Bireyliğin Sağlamlaşması ve Duygusal Nesne Sürekliliğinin Başlangıcı dönemi yirmi dördüncü ve otuz altıncı aylar arası ve ötesinde yer alır ve ayrılma-bireyleşme açısından iki ana hedefi vardır: Bazı yönlerden yaşam boyu sürecek özellikleri bulunan belli bir birey olma niteliğinin kazanılması ve belirli bir dereceye kadar nesne sürekliliğinin kazanılması.
Bu dönemde üç yaş çocuğu ana okuluna gitmeye hazırdır. Sözel iletişim, hayal kurma, gerçeği değerlendirme gibi karmaşık bilişsel işlevler ortaya çıkar. Yineleyici hafif ya da ılımlı karşı koyuculuk bu dönemin özelliklerindendir ve kimlik duygusunun gelişmesi için gerekli gibi görünmektedir.

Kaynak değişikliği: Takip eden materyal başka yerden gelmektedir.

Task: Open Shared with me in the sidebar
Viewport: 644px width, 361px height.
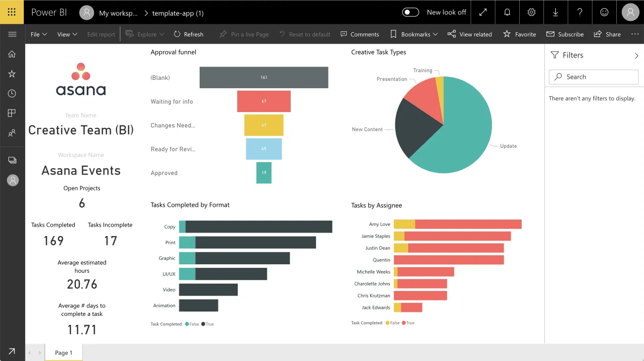Action: tap(12, 133)
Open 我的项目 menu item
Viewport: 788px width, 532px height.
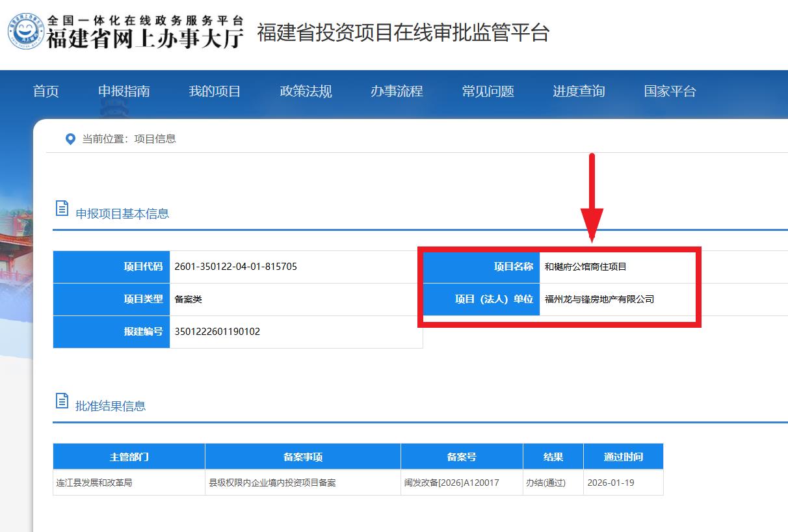point(215,91)

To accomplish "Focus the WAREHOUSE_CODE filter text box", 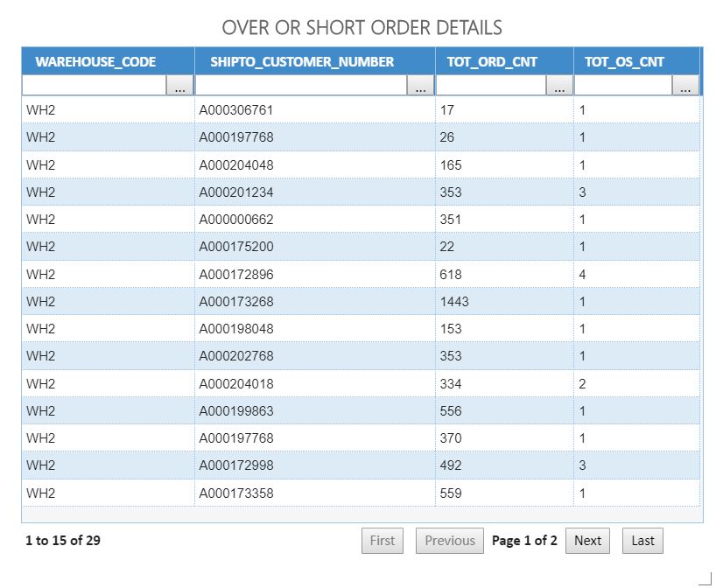I will (94, 87).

Temel güven ortamı sağlanamadığı durumda yetişkinlikte kendi sınırlarını tam olarak bilemeyen bir benlikle yaşamlarını sürdürür.
Çocuk kendisine ait duygusal bir alan üretemez, öznelleşemez. Kendini var etmek için hep başkasına bağımlı kalır. Kendi varlığını ya hep bir ötekine ‘göre’ ya da ötekine ‘rağmen’ kurar. Ötekileri, kendi başlarına farklı bireyler olarak görmek yerine, ya kendini mutlu eden bağımlı tarzda ilişkileri olduğu ‘iyiler’, ya da kendini mutluluktan mahrum eden düşmanlar ya da ‘kötüler’ olarak görür. Ötekilerle ya sevgi ya da nefret ilişkisi geliştirir. Ayrışma ve bireyselleşmeyi başaramamış olanlar için güçlü bağlanmalar ve aidiyet duyguları yaşamsal önemdedir. Bireyselleşememiş kişi, ancak bağımlı tarzda ilişkinin içinde var olabilir.